# SELECTED EXCERPT
* * *
This doesn't mean Apple's carbon footprint has to suffer. If Apple does a better job recycling old Macbooks than your average repair guy who takes an old CPU and puts in a new one in a repairable laptop then Apple's carbon footprint could be reduced. I remember the days when I would replace every component in my desktop once a year, I barely thought about recycling the old chips or even selling them to someone else. They were simply too low value to an average person to bother with recycling them properly or reselling them.
>But what they won't do is put the chip in an expandable and repairable system so that you don't have to discard and replace it every few years. This renders the carbon-neutrality of the chips meaningless. It's not the chip, it's the packaging that is massively unfriendly to the environment, stupid.
Mac computers last way longer than their PC counterparts.
Is apple's halo effect affecting your perception of the mac vs PC market? iPhones last longer because they have much longer software updates, and are more powerful to start with. None of these factors apply to macs vs PCs.
Yeah but some Android stuff and windows stuff is so low-end that it only lasts for like 2 years and then it's functionally obsolete because of software. All the mac stuff from 10 years ago seems to still be able to work and has security updates.
Yeah, but one of them doesn't cost a ton to implement (what they're doing) and the other one would cost them a ton through lost sales (what you're asking for).
I always thought it was strange that "integrated graphics" was, for years, was synonymous with "cheap, underperforming" compared to the power of a discrete GPU.
I never could see any fundamental reason why "integrated" should mean "underpowered." Apple is turning things around, and is touting the benefits of high-performance integrated graphics.
Very simple: thermal budget. Chip performance is limited by thermal budget. You just can't spend more than roughly 100W in a single package, without going into very expensive and esoteric cooling mechanisms.
this is mostly wrong. The real issue has always been memory bandwidth. the highest end consumer x86 CPU has about the same memory bandwidth as a dGPU from 10 years ago. The M1 is extremely competitive with modern dGPUs, only a bit behind a 6900 XT.
* * *
# MATERIAL PROVIDED
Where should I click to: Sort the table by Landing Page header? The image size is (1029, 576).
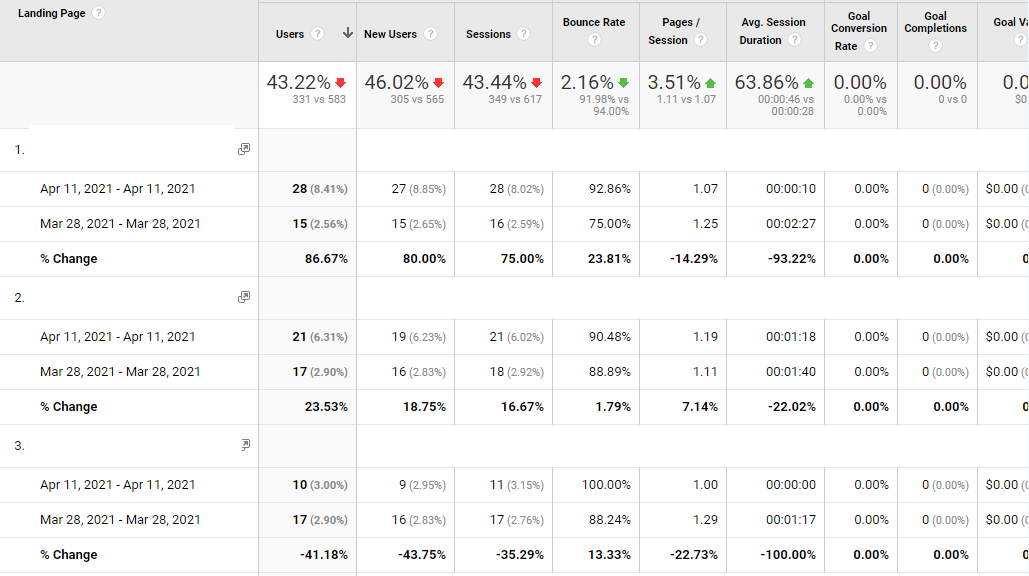pyautogui.click(x=51, y=14)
* * *
# WHAT TO DO
1 – Transcribe a passage from the comment thread, beginning at the words "I never could" and stopping after "high-performance integrated graphics.".
2 – How would you sum up the comment thread in two sentences?
The lines after the comment thread are separate material.

# RESPONSES TO THE TASKS
1 –
I never could see any fundamental reason why "integrated" should mean "underpowered." Apple is turning things around, and is touting the benefits of high-performance integrated graphics.

2 – Commenters debate whether the carbon neutrality of Apple's chips means anything when the chips go into systems that can't be expanded or repaired; one argues that better recycling by Apple could still reduce its footprint, another claims Macs last longer than PCs, and a third doubts that claim. They also discuss why integrated graphics long meant weak performance, with one pointing to thermal budget and another to memory bandwidth, adding that the M1 is very competitive with modern discrete GPUs.